At thirteen, Herbert Spencer had little Latin and less Greek; he was wholly uninstructed in "English"; he had no knowledge of mathematics, English history, ancient literature, or biography. "Concerning things around, however, and their properties, I knew a good deal more than is known by most boys." Through physics and chemistry in certain lines, through entomology and general natural history, through miscellaneous reading in physiology and geography, he had in many ways an intellectual grip of his environment; but on the lines of the "humanities" he was wofully uneducated.
On the other hand, his education had been stimulating and emancipating, and even as a boy of thirteen his intelligence was alert and independent. Much in the open air, he had kept an open mind. He had learned to use his brains and to enjoy nature. After that, everything is possible.
At Hinton.—When Herbert Spencer was thirteen (in the summer of 1833) his parents took him to his Uncle Thomas, at Hinton Charterhouse, near Bath. The journey was a revelation to the boy, and his early days at Hinton were full of delight, especially in regard to the new butterflies.

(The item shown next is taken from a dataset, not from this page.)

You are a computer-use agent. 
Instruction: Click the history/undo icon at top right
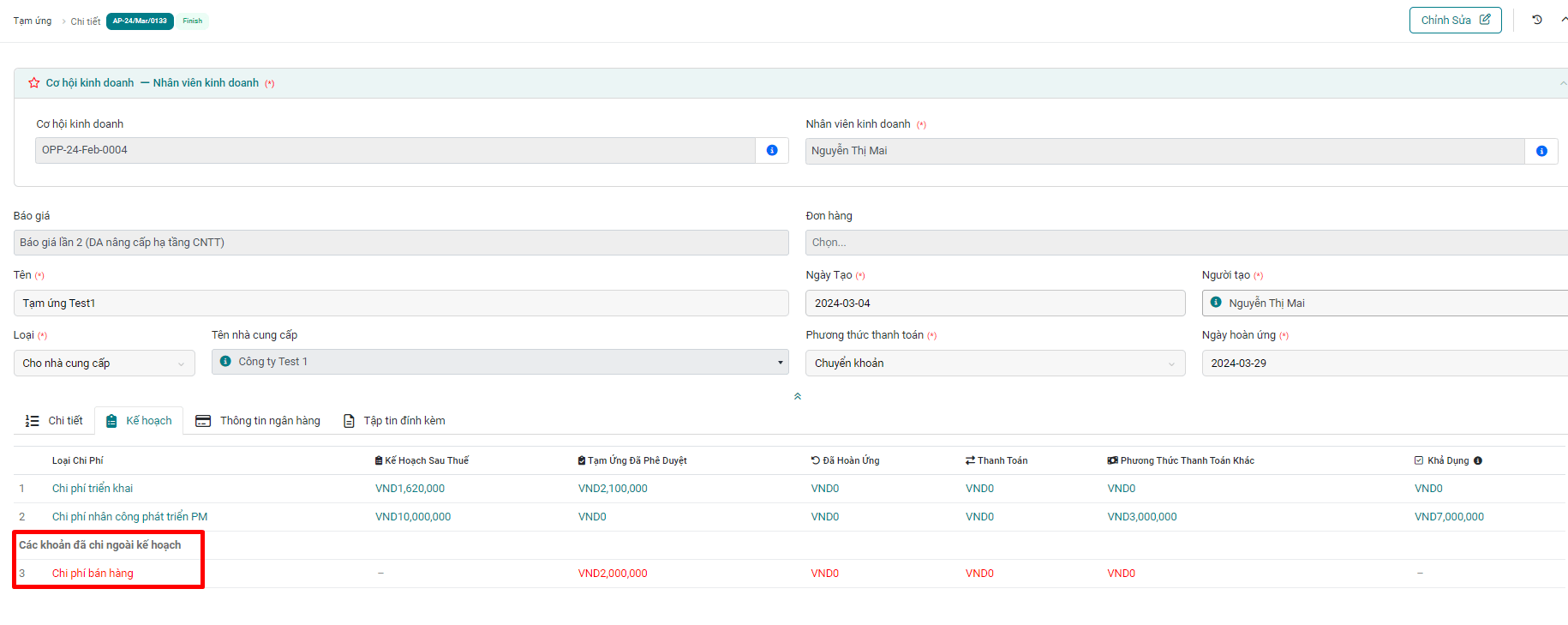1536,20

But when he discovered that he had come to stay and to be schooled, he had a feverish Heimweh, and soon followed his parents homewards. "That a boy of thirteen should, without any food but bread and water and two or three glasses of beer, and without sleep for two nights, walk 48 miles one day, 47 the next, and some 20 the third, is surprising enough." It was a rather absurd boyish escapade, mainly due to lack of parental frankness, but not without the compliment implied in all nostalgia, and it gives us an inkling of Spencer's obstinacy and doggedness.
A fortnight after the escapade, the runaway returned peacefully to Hinton—content with his dramatic assertion of himself. For about three years he remained under his uncle's tutorship, and this was a formative period. Hinton stands high in a hilly country, between Bath and Frome, with picturesque places all round. His uncle was "a man of energetic, strongly-marked character," "intellectually above the average," with a good deal of originality of thought. Like his kindly wife, he belonged to the evangelical school.

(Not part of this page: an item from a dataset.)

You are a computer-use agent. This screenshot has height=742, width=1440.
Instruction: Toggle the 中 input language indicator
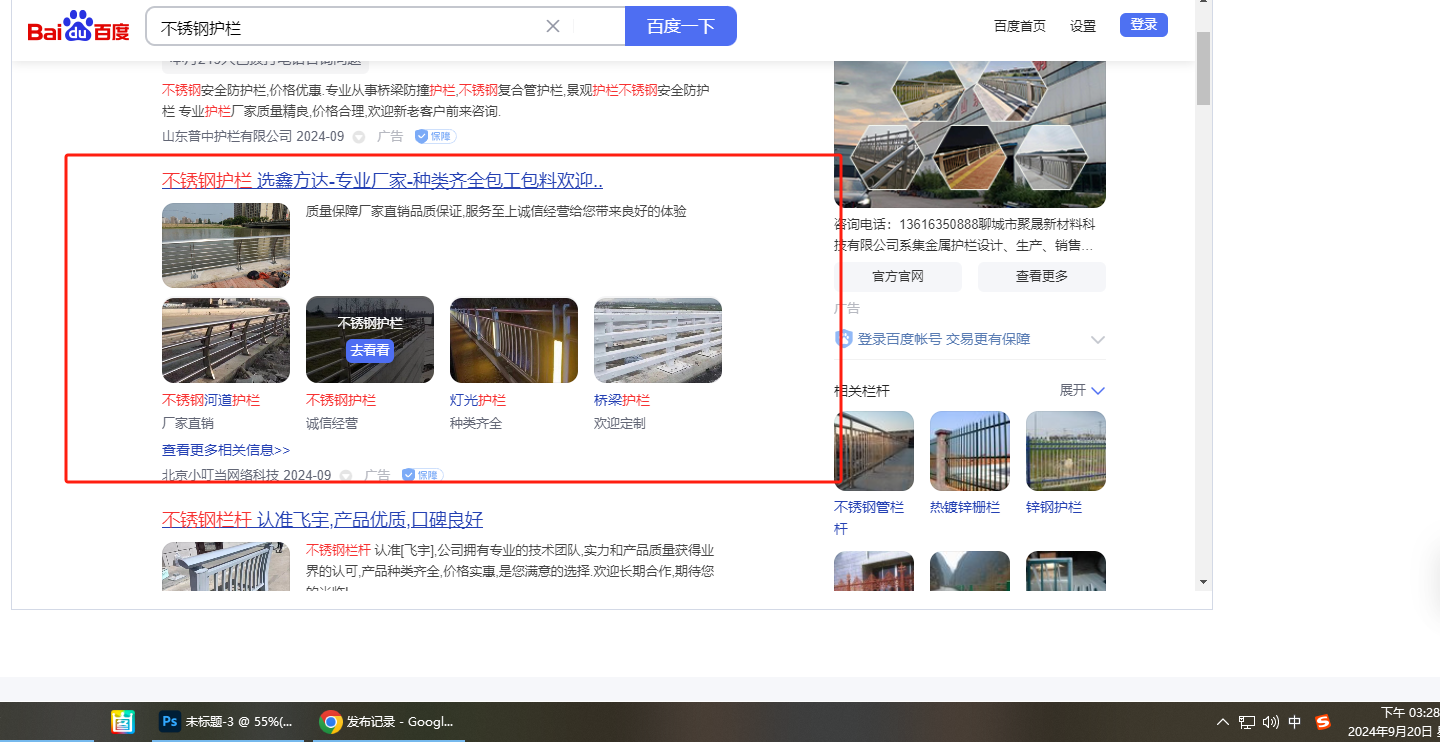[1295, 722]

"The daily routine was not a trying one. In the morning Euclid and Latin, in the afternoon commonly gardening, or sometimes a walk; and in the evening, after a little more study, usually of algebra I think, came reading, with occasionally chess. I became at that time very fond of chess, and acquired some skill." The aversion to linguistic studies continued, but there was an enthusiasm for mathematics and physics. To a modern educationist the regime at Hinton cannot but seem narrow; there was no history, no letters, no concrete science, and no play. There was certainly no over-pressure, but there was some brain-stretching and some salutary moral discipline. Stimulating, doubtless, was the table-talk and Mr Spencer's arguments with his nephew, whom he found "very deficient in the principle of Fear." We must not forget the visits to London (including the then private Zoological Gardens), or the first appearances in print—two letters in the newly started Bath Magazine on curiously shaped floating crystals of common salt, and on the New Poor Law! In June 1836, Herbert Spencer returned to Derby, benefited by the rural life and bracing climate of Hinton, "strong, in good health, and of good stature."

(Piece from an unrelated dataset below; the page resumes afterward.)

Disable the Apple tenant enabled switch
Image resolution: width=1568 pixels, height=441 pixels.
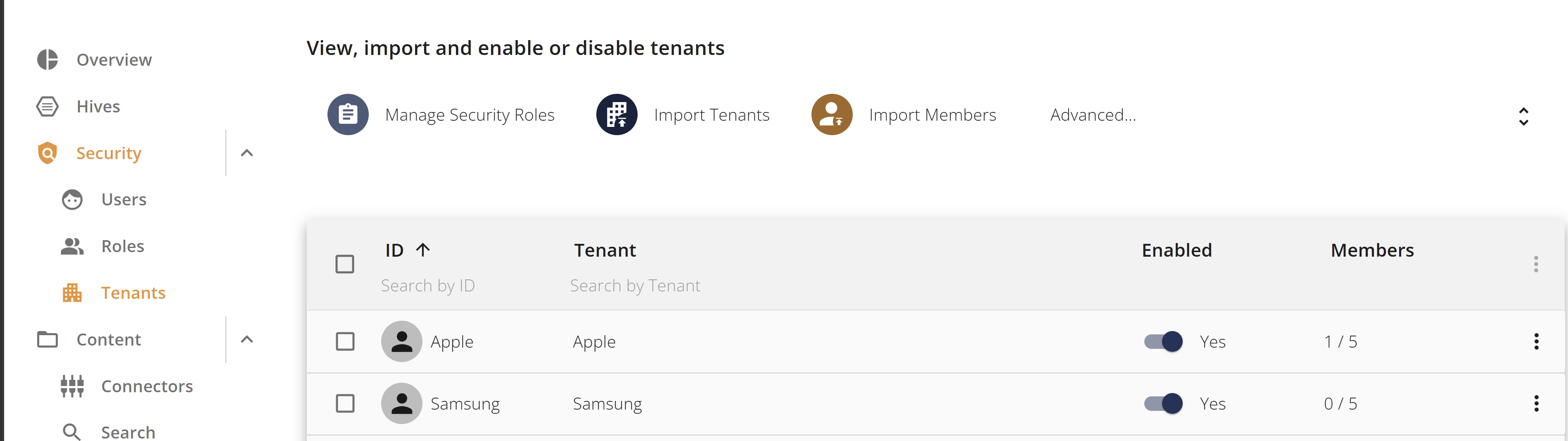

Looking backward after many years, Herbert Spencer felt that he was treated as a youth "with much more consideration and generosity than might have been expected. There was shown great patience in prosecuting what seemed by no means a hopeful undertaking." It is interesting, of course, to speculate what might have been the result if the boy's education had been less of a family affair; and it would be unfair to conclude that the success which attended the easy-going, personal, familiar instruction of this boy of uncommon brains would also attend a similar treatment of those of humbler parts. But would it not be well to make the experiment oftener, since the material abounds, and since the results of the conventional discipline of public schools and the like are not dazzlingly successful?
Spencer felt strongly, as he indulged in retrospect, that his well-meaning educators "had to deal with intractable material—an individuality too stiff to be easily moulded." That we may, in time, come to have not an occasional stiff haulm with a big ear, but a whole crop of them, must be the prayer of all who believe in education and race-progress.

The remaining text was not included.